Many causes of blindness can not be prevented . However, type-2 diabetes can often be avoided with weight control, regular exercise and a healthy diet.
There is a high risk of permanent vision loss if diabetes symptoms are not managed daily. Short-term uncontrolled diabetes can temporarily blur vision. Cataracts are also more common among diabetics.

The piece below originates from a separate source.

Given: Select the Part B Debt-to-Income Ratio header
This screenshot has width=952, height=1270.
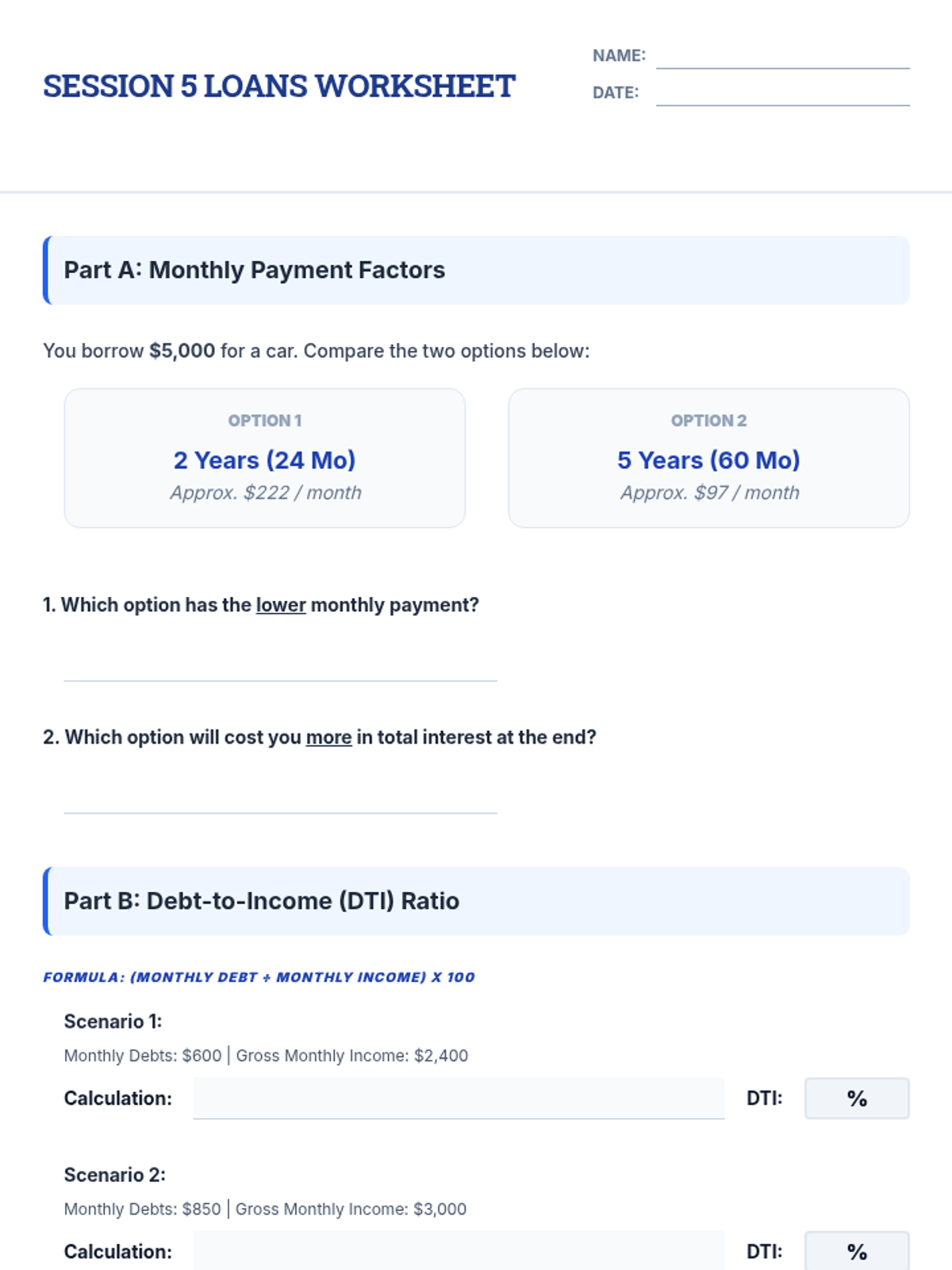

The longer a person has diabetes, the higher the chances of developing diabetic eye damage known as retinopathy. Retinopathy occurs when the retina, the light-sensitive tissue in the back of the eye, is damaged by high blood sugar and high blood pressure (hypertension). In retinopathy, high blood sugar and high blood pressure damage the small blood vessels in the retina. Bleeding from the small vessels and blocked vessels can starve the retina of oxygen. As many as 45 percent of U.S. diabetics have some retinopathy. Retinopathy can lead to permanent blindness.
For some diabetics, abnormal new blood vessels grow on the surface of the retina. Some people develop spots (called cotton wool spots) that block parts of their vision. Some patients also develop problems with peripheral vision. Patients with advanced retinopathy may also lose their central vision when fluid causes the macula to swell.

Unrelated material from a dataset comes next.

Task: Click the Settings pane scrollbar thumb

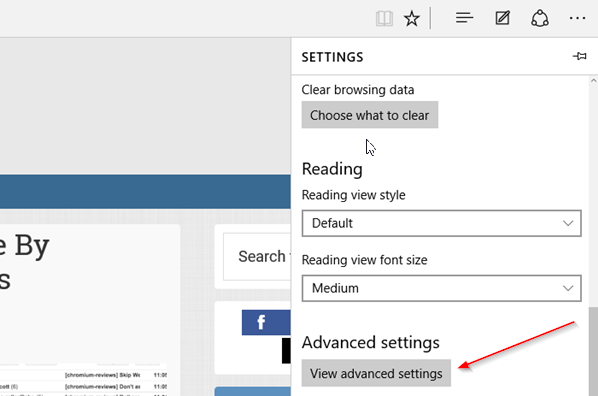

Diabetics can reduce the risk of vision loss from retinopathy. Early discovery of retinopathy is important. Early treatment can save vision. Experts recommend that diabetics get a professional eye exam each year. Many optometrists and ophthalmologists take special photographs of the inside of both eyes to check for any abnormalities. Photographs can be compared from year to year to discover any changes. Many diabetics in the Mid-South do not get regular eye exams. For example, a review of 2007 Medicare claims patients showed that for every 10 Medicare patients with diabetes, only five got their recommended retinal eye exam. Treatment can be effective in reducing the risk of vision loss. Laser treatment might reduce bleeding by sealing blood vessels in precise areas of the eye. Laser treatment can also eliminate unusual blood vessel growth. Laser treatment is usually done in an outpatient eye clinic. Retinopathy is possible in non-diabetic patients. Causes can include hypertension, cardiovascular disease, blocked arteries, infections, and past radiation therapy to the head. What You Should Do Get your vision checked regularly even if you don't think you have diabetes. Diabetic patients should protect their vision by controlling blood glucose levels (blood sugar) and blood pressure. People with diabetes should make sure to reach the following blood sugar and blood pressure goals: (1) Average blood sugar (HbA1C) less than 7 percent, and (2) Blood pressure less than 130/80
Diabetics should get regular primary care and have periodic visits with a diabetes specialist and a dietitian. Diabetics should get a comprehensive dilated eye exam from their eye care professional at least yearly. People with retinopathy may need an eye exam more often. Contact your eye professional if you have vision loss or a major change in your vision. Get a thorough medical check-up if you have diabetes. Your check- up should include blood pressure checks in your arms and ankles, a urine test for protein, blood tests for HbA1c (average blood sugar), cholesterol and blood fats (triglycerides), a professional eye exam, and a check for any unusual symptoms such as swelling and skin problems on your legs, ankles and feet. If you smoke, stop immediately. If you are pregnant with diabetes, consider getting regular care from a maternal-fetal high-risk pregnancy specialist.